What's great about this approach is that it doesn't have to read the entire file - it reads the file name and if it doesn't match, it skips ahead past that file to read the next file name until it matches. Once it does, it just streams down the bytes for that file without touching any of the rest of the file. Great for conserving memory.

When I tested it, the files returned almost instantly. You can feel it when you load the app or change screens - the JavaScript, images, and styles download very quickly, making for a snappy experience.

Challenge 3 - Signing the Bun server

For apps to run on macOS, they need to be signed and notarized by Apple. It's possible to get around this, but I don't expect casual users to know how to do this. Fortunately, Tauri provides tools for signing apps with very little effort or ceremony. In fact, I intend to sign Windows apps in the future, but Windows isn't quite as restrictive about what apps you run as macOS is.

There's just one problem - it's not just the Tauri app that needs to be signed, it's also the Bun server. It's a known issue related to the way Bun formats its executables, and unfortunately it's not something that I believe I could fix on my own. I need to wait for Bun to fix this on their end before I can provide an alpha release that works on macOS.

I've also been struggling with getting Windows to build - apparently it doesn't like it when the version includes text in it, like the 1.0.0-alpha.16 versions we've been using with Thorium Nova.

And I'm having a hard time getting the headless server executables to upload.

In other words, it's a whole mess and I haven't gotten it sorted out.

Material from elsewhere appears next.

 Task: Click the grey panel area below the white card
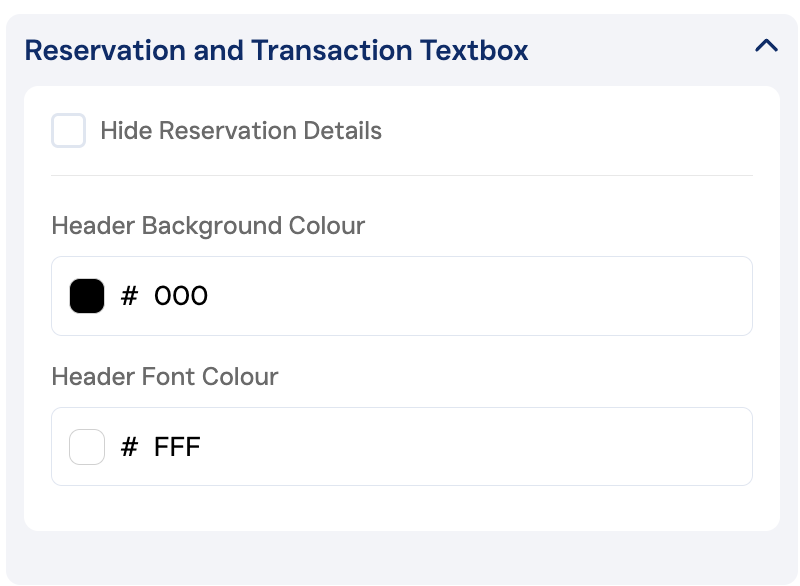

Like I said at the beginning, I'm not going to let all of this stop progress on the game. Because of that, I'm putting this work to the side, unfinished, while I continue working on other parts of the game. At a later date, probably when Bun has proper support for signing executables, I'll come back to this and make it all work nicely.


Hopefully this isn't too disappointing for anybody. The instructions for starting Thorium Nova in development mode have been updated, the only major change being using Bun instead of Node.js and npm. So it is still possible for the inquisitive to play around with the controls between alphas.

I'm looking forward to sharing more progress as it is made. Until then, take care.